Aviation manufacturer and defense contractor General Dynamics (GD) appears to be on a slow growth path with few prospects to increase that rate of growth. The company also faces several macro factors which could result in a steep decline in revenues and profits. As a result, even a low P/E ratio does not make General Dynamics a value stock.
GD operates in four business lines. The aviation or aerospace division manufactures the well know Gulfstream line of business jets. The combat systems, marine systems, and information technology systems business groups provide products and services primarily for the U.S. military and Homeland Security.
The breakdown of business groups using sales for the first half of 2011 has information systems generating 36 percent of revenues; combat systems 26 percent; marine systems 21 percent; and aerospace 17 percent. Combat systems and IT are about even in operating earnings contributions and have provided a combined 61 percent of those earnings. However, combat systems earnings are on the rise and information systems technology earnings have been dropping.
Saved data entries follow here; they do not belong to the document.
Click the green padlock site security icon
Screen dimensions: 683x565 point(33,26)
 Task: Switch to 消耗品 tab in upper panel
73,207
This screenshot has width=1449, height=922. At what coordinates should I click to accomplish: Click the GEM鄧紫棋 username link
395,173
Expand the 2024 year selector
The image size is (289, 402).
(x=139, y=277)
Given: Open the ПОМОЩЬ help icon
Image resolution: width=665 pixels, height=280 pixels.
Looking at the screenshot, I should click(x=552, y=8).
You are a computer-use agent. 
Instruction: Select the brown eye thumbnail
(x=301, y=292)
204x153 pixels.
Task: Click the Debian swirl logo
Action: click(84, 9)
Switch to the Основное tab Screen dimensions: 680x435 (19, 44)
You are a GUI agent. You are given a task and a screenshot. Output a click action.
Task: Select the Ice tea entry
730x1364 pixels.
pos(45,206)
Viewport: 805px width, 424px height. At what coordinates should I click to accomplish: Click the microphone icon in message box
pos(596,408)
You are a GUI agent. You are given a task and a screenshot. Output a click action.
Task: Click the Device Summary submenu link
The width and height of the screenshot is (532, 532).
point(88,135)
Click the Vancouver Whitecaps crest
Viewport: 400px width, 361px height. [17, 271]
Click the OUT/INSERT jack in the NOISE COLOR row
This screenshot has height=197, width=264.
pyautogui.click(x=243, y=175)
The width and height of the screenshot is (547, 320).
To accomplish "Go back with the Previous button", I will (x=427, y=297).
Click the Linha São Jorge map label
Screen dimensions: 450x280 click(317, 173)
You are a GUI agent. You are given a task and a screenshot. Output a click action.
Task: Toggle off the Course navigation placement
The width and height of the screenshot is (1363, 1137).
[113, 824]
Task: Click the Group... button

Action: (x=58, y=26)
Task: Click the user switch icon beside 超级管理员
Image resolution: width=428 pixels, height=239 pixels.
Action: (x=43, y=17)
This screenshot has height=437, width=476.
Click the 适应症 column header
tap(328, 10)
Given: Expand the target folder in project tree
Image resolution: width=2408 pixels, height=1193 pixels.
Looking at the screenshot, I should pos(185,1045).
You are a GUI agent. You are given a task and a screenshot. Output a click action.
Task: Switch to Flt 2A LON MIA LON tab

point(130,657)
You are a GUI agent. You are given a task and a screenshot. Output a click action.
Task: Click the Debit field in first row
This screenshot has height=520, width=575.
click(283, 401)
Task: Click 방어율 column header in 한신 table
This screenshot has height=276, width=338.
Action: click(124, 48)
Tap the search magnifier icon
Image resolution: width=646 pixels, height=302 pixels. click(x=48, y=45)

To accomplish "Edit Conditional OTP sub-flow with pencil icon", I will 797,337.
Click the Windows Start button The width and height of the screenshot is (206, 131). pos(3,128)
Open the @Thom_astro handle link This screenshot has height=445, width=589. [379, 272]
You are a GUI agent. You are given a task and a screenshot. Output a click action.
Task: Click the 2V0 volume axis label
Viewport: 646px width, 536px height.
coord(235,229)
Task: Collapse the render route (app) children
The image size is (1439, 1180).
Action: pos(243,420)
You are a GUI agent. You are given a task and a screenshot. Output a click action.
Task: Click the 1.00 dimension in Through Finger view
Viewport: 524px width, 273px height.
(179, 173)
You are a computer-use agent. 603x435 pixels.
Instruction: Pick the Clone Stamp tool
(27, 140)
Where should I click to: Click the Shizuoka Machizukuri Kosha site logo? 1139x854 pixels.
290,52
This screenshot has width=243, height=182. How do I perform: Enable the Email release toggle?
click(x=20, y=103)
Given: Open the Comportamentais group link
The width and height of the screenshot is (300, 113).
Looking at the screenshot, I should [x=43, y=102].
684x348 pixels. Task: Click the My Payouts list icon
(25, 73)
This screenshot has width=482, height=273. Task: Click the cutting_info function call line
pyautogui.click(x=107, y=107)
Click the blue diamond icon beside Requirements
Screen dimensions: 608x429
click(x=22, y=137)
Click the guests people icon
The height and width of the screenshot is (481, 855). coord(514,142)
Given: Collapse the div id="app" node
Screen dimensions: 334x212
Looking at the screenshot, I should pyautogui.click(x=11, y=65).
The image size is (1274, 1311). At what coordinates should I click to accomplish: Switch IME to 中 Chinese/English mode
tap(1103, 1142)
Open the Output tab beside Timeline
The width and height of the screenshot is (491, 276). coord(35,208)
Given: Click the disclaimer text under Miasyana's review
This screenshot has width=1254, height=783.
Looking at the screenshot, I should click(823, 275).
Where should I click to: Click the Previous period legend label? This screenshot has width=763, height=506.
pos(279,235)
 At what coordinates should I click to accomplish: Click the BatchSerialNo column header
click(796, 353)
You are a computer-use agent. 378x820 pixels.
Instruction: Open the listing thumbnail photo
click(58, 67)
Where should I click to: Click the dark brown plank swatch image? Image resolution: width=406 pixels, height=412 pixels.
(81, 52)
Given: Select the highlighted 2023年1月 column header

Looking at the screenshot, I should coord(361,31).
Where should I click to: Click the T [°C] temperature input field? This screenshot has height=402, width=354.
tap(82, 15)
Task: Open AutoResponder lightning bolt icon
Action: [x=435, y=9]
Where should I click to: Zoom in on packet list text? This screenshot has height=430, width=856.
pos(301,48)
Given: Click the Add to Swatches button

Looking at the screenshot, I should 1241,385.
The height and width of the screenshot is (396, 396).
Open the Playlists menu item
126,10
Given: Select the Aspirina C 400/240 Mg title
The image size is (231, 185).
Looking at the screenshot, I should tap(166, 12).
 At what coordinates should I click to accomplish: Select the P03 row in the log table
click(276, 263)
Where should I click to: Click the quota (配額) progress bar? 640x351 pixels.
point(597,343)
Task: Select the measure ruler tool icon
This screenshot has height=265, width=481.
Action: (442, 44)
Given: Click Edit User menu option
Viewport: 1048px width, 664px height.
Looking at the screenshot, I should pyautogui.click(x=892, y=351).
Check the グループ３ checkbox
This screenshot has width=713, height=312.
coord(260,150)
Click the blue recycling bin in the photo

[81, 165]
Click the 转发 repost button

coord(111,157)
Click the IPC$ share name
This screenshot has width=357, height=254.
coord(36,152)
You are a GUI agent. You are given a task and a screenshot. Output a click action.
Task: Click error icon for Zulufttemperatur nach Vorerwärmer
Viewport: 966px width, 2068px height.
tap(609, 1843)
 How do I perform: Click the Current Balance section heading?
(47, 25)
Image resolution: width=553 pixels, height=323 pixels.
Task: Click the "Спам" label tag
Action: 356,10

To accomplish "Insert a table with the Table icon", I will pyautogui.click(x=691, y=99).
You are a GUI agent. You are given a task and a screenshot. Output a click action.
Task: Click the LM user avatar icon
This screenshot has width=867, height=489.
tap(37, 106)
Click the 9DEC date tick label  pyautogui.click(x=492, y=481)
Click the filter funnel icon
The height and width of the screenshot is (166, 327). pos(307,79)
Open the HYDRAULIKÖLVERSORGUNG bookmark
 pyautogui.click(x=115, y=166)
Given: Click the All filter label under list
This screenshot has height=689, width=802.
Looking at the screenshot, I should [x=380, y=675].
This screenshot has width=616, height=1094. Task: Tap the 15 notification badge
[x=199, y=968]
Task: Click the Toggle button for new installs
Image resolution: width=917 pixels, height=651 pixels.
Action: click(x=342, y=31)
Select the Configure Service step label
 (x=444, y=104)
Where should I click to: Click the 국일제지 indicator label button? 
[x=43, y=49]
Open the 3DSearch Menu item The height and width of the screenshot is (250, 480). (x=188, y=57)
The second quarter financial results saw a 5 percent year-over-year increase in earnings per share to $1.76. However, the bulk of the increase was due to a 4 percent decrease in shares outstanding. Quarterly revenues declined by 3 percent to $7.88 billion.
Growth through acquisition
The path for growth at General Dynamics appears to be acquiring other businesses in its areas of focus. In July, GD purchased battlefield communications company Fortress Technologies for an undisclosed amount. General Dynamics currently has approximately 2.5 billion in cash, so it has the ability to buy acquisition targets outright.
Military spending is expected to be flat or declining for the next decade. Positive events for shareholders could be continued share buybacks or an increase in the dividend payment. A negative outcome would be slowly declining revenue as the military spending pie gets smaller. The company reports next on October 27.